The primary purpose is to create a reliablity layer for HTTP, which doesn’t have one. However for consistency with other WS-* specs it is still designed to be transport independent. This just seems a little strange overall – but I suppose another good application is to reliably bridge between HTTP and JMS (or any other) transports.
Overall the technical differences between WS-Reliability and WS-ReliableMessaging seem less significant than the marketplace dynamics surrounding them (and thus the news angle of conflict), at the high level they represent the inevitable result of two very different overall approaches. WS-Reliability evolved from ebXML messaging, while WS-ReliableMessaging was developed from the basic SOAP starting point.

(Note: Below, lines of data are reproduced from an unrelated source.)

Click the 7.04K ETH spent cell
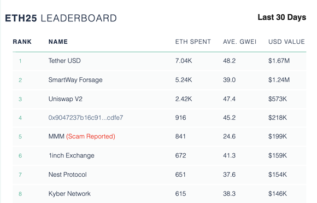Viewport: 317px width, 203px height. (184, 61)
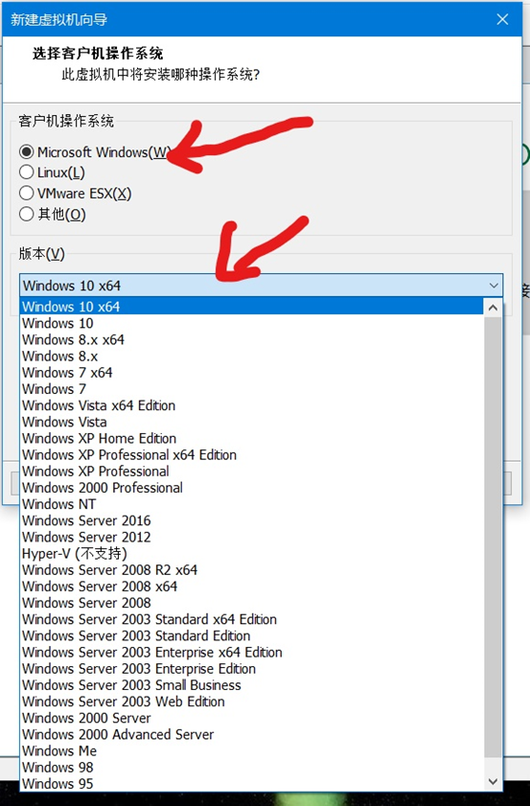Collapse the version dropdown via its arrow
530x806 pixels.
[494, 286]
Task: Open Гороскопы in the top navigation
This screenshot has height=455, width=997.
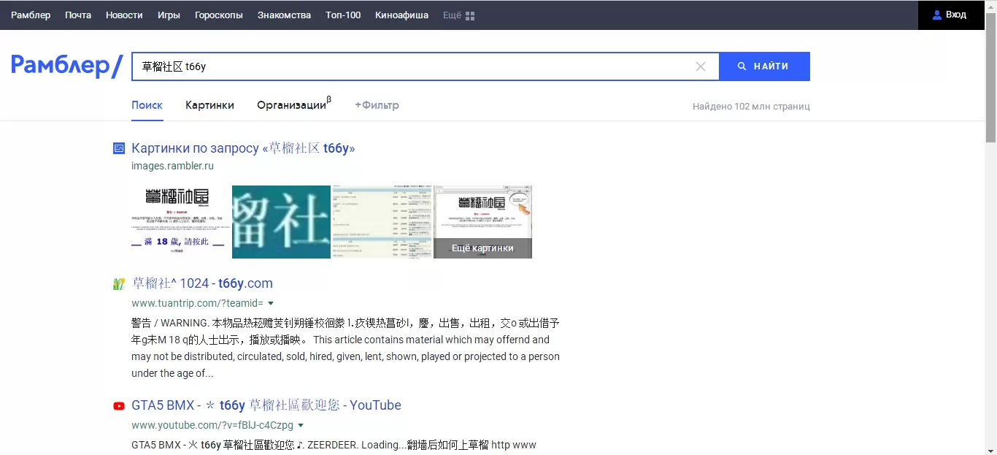Action: pos(219,15)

Those of us who have been involved in this debate long enough
remember that the ebXML and SOAP stacks originally had very different starting points and assumptions. During the past five years the two camps have drifted closer together, but the original ebXML architecture started with the business process and decomposed to the messaging layer, while SOAP started with a simple messaging layer and proposed a composition model that would extend upwards to the business process.
The current differences between these two very similar specifications remains rooted in that past time during which ebXML and SOAP were strongly competing.
Update May 10 With the original supporters of WS-Reliability joining the new WS-Reliable Exchange (WS-RX) TC, it looks as if the confict is finally over.